• **EXERCISE DESCRIPTION**: Copy every line of the listing below word for word, with no changes.

• **DATA FOR THIS EXERCISE**:
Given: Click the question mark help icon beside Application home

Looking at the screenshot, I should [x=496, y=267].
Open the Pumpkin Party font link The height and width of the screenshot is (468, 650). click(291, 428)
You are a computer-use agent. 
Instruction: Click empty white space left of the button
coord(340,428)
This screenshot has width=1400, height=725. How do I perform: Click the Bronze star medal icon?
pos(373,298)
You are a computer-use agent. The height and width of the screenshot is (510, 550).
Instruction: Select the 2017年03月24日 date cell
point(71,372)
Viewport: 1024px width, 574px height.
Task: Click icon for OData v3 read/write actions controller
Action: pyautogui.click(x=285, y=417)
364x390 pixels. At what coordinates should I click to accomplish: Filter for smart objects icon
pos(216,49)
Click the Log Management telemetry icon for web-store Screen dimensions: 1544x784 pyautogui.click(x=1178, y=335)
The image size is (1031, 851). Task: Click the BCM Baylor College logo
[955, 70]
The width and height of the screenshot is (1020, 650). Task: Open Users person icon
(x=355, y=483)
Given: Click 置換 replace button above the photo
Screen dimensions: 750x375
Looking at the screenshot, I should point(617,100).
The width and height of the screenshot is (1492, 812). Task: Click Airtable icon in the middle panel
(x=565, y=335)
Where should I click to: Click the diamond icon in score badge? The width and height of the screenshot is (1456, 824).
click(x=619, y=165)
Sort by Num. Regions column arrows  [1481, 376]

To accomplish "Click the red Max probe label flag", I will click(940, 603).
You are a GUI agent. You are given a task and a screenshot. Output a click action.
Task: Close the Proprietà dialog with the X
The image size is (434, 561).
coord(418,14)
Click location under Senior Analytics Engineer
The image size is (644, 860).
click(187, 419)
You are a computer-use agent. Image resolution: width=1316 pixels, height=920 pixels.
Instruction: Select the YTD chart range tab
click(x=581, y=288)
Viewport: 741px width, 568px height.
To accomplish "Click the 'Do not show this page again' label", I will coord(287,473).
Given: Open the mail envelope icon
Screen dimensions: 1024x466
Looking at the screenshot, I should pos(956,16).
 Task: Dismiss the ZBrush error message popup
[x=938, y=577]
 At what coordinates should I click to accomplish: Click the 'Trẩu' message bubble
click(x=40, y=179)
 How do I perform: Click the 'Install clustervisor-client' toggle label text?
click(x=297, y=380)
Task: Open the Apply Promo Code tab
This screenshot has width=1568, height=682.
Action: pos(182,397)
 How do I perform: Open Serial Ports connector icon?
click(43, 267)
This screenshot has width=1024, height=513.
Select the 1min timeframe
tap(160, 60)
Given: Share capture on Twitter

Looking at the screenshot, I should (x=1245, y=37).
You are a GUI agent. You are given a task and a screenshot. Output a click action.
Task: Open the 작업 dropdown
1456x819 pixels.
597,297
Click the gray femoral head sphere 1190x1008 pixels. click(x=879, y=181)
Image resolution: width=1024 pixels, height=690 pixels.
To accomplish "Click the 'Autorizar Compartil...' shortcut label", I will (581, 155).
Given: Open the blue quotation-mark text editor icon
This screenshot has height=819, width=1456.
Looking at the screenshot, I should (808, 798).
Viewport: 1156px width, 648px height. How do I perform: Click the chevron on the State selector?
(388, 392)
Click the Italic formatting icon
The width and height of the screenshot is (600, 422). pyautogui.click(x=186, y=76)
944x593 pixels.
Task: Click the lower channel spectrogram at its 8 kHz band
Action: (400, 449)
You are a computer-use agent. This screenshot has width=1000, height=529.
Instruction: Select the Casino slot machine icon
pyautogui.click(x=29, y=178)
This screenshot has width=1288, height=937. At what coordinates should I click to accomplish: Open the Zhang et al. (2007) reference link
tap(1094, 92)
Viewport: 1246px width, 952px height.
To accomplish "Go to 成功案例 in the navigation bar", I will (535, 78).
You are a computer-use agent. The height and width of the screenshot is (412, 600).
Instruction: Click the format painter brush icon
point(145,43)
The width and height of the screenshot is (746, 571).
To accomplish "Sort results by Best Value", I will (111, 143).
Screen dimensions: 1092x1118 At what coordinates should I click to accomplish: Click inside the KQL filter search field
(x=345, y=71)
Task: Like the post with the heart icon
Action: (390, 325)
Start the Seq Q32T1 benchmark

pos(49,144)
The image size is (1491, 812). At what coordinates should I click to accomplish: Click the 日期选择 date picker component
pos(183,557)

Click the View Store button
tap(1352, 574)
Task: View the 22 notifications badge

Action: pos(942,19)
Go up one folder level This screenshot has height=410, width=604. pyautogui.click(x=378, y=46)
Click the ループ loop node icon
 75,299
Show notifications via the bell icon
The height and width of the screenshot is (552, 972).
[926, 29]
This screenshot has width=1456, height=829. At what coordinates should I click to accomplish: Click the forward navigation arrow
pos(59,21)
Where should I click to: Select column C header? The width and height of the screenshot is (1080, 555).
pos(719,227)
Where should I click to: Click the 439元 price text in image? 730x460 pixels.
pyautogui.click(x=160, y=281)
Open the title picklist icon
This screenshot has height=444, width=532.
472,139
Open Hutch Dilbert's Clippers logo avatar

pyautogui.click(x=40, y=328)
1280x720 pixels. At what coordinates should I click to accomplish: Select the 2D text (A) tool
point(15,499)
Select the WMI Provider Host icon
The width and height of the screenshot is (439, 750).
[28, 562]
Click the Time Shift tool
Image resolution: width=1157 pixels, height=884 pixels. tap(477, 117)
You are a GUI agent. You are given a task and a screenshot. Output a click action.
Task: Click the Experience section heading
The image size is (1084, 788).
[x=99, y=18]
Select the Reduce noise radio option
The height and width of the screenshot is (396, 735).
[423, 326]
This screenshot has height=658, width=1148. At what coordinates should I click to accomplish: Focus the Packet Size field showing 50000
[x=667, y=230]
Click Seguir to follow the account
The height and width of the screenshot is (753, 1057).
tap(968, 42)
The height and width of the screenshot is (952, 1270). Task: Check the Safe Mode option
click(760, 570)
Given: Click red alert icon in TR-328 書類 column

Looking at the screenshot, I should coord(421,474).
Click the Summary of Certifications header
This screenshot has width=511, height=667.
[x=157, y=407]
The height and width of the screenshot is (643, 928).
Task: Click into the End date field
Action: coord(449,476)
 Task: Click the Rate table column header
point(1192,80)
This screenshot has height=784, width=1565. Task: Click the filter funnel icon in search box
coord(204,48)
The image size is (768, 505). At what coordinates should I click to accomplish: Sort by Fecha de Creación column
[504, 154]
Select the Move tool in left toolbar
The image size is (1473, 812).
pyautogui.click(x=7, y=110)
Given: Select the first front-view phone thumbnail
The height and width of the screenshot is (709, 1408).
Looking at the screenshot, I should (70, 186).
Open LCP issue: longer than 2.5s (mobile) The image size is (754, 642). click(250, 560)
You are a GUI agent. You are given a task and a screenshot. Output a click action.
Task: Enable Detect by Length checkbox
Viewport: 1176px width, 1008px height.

• **COMPLETE RESPONSE**:
Given: Click the question mark help icon beside Application home

Looking at the screenshot, I should [x=496, y=267].
Open the Pumpkin Party font link The height and width of the screenshot is (468, 650). click(291, 428)
You are a computer-use agent. 
Instruction: Click empty white space left of the button
coord(340,428)
This screenshot has width=1400, height=725. How do I perform: Click the Bronze star medal icon?
pos(373,298)
You are a computer-use agent. The height and width of the screenshot is (510, 550).
Instruction: Select the 2017年03月24日 date cell
point(71,372)
Viewport: 1024px width, 574px height.
Task: Click icon for OData v3 read/write actions controller
Action: pyautogui.click(x=285, y=417)
364x390 pixels. At what coordinates should I click to accomplish: Filter for smart objects icon
pos(216,49)
Click the Log Management telemetry icon for web-store Screen dimensions: 1544x784 pyautogui.click(x=1178, y=335)
The image size is (1031, 851). Task: Click the BCM Baylor College logo
[955, 70]
The width and height of the screenshot is (1020, 650). Task: Open Users person icon
(x=355, y=483)
Given: Click 置換 replace button above the photo
Screen dimensions: 750x375
Looking at the screenshot, I should point(617,100).
The width and height of the screenshot is (1492, 812). Task: Click Airtable icon in the middle panel
(x=565, y=335)
Where should I click to: Click the diamond icon in score badge? The width and height of the screenshot is (1456, 824).
click(x=619, y=165)
Sort by Num. Regions column arrows  [1481, 376]

To accomplish "Click the red Max probe label flag", I will click(940, 603).
You are a GUI agent. You are given a task and a screenshot. Output a click action.
Task: Close the Proprietà dialog with the X
The image size is (434, 561).
coord(418,14)
Click location under Senior Analytics Engineer
The image size is (644, 860).
click(187, 419)
You are a computer-use agent. Image resolution: width=1316 pixels, height=920 pixels.
Instruction: Select the YTD chart range tab
click(x=581, y=288)
Viewport: 741px width, 568px height.
To accomplish "Click the 'Do not show this page again' label", I will coord(287,473).
Given: Open the mail envelope icon
Screen dimensions: 1024x466
Looking at the screenshot, I should pos(956,16).
 Task: Dismiss the ZBrush error message popup
[x=938, y=577]
 At what coordinates should I click to accomplish: Click the 'Trẩu' message bubble
click(x=40, y=179)
 How do I perform: Click the 'Install clustervisor-client' toggle label text?
click(x=297, y=380)
Task: Open the Apply Promo Code tab
This screenshot has width=1568, height=682.
Action: pos(182,397)
 How do I perform: Open Serial Ports connector icon?
click(43, 267)
This screenshot has width=1024, height=513.
Select the 1min timeframe
tap(160, 60)
Given: Share capture on Twitter

Looking at the screenshot, I should (x=1245, y=37).
You are a GUI agent. You are given a task and a screenshot. Output a click action.
Task: Open the 작업 dropdown
1456x819 pixels.
597,297
Click the gray femoral head sphere 1190x1008 pixels. click(x=879, y=181)
Image resolution: width=1024 pixels, height=690 pixels.
To accomplish "Click the 'Autorizar Compartil...' shortcut label", I will (581, 155).
Given: Open the blue quotation-mark text editor icon
This screenshot has height=819, width=1456.
Looking at the screenshot, I should (808, 798).
Viewport: 1156px width, 648px height. How do I perform: Click the chevron on the State selector?
(388, 392)
Click the Italic formatting icon
The width and height of the screenshot is (600, 422). pyautogui.click(x=186, y=76)
944x593 pixels.
Task: Click the lower channel spectrogram at its 8 kHz band
Action: (400, 449)
You are a computer-use agent. This screenshot has width=1000, height=529.
Instruction: Select the Casino slot machine icon
pyautogui.click(x=29, y=178)
This screenshot has width=1288, height=937. At what coordinates should I click to accomplish: Open the Zhang et al. (2007) reference link
tap(1094, 92)
Viewport: 1246px width, 952px height.
To accomplish "Go to 成功案例 in the navigation bar", I will (535, 78).
You are a computer-use agent. The height and width of the screenshot is (412, 600).
Instruction: Click the format painter brush icon
point(145,43)
The width and height of the screenshot is (746, 571).
To accomplish "Sort results by Best Value", I will (111, 143).
Screen dimensions: 1092x1118 At what coordinates should I click to accomplish: Click inside the KQL filter search field
(x=345, y=71)
Task: Like the post with the heart icon
Action: (390, 325)
Start the Seq Q32T1 benchmark

pos(49,144)
The image size is (1491, 812). At what coordinates should I click to accomplish: Click the 日期选择 date picker component
pos(183,557)

Click the View Store button
tap(1352, 574)
Task: View the 22 notifications badge

Action: pos(942,19)
Go up one folder level This screenshot has height=410, width=604. pyautogui.click(x=378, y=46)
Click the ループ loop node icon
 75,299
Show notifications via the bell icon
The height and width of the screenshot is (552, 972).
[926, 29]
This screenshot has width=1456, height=829. At what coordinates should I click to accomplish: Click the forward navigation arrow
pos(59,21)
Where should I click to: Select column C header? The width and height of the screenshot is (1080, 555).
pos(719,227)
Where should I click to: Click the 439元 price text in image? 730x460 pixels.
pyautogui.click(x=160, y=281)
Open the title picklist icon
This screenshot has height=444, width=532.
472,139
Open Hutch Dilbert's Clippers logo avatar

pyautogui.click(x=40, y=328)
1280x720 pixels. At what coordinates should I click to accomplish: Select the 2D text (A) tool
point(15,499)
Select the WMI Provider Host icon
The width and height of the screenshot is (439, 750).
[28, 562]
Click the Time Shift tool
Image resolution: width=1157 pixels, height=884 pixels. tap(477, 117)
You are a GUI agent. You are given a task and a screenshot. Output a click action.
Task: Click the Experience section heading
The image size is (1084, 788).
[x=99, y=18]
Select the Reduce noise radio option
The height and width of the screenshot is (396, 735).
[423, 326]
This screenshot has height=658, width=1148. At what coordinates should I click to accomplish: Focus the Packet Size field showing 50000
[x=667, y=230]
Click Seguir to follow the account
The height and width of the screenshot is (753, 1057).
tap(968, 42)
The height and width of the screenshot is (952, 1270). Task: Check the Safe Mode option
click(760, 570)
Given: Click red alert icon in TR-328 書類 column

Looking at the screenshot, I should coord(421,474).
Click the Summary of Certifications header
This screenshot has width=511, height=667.
[x=157, y=407]
The height and width of the screenshot is (643, 928).
Task: Click into the End date field
Action: coord(449,476)
 Task: Click the Rate table column header
point(1192,80)
This screenshot has height=784, width=1565. Task: Click the filter funnel icon in search box
coord(204,48)
The image size is (768, 505). At what coordinates should I click to accomplish: Sort by Fecha de Creación column
[504, 154]
Select the Move tool in left toolbar
The image size is (1473, 812).
pyautogui.click(x=7, y=110)
Given: Select the first front-view phone thumbnail
The height and width of the screenshot is (709, 1408).
Looking at the screenshot, I should (70, 186).
Open LCP issue: longer than 2.5s (mobile) The image size is (754, 642). click(250, 560)
You are a GUI agent. You are given a task and a screenshot. Output a click action.
Task: Enable Detect by Length checkbox
Viewport: 1176px width, 1008px height.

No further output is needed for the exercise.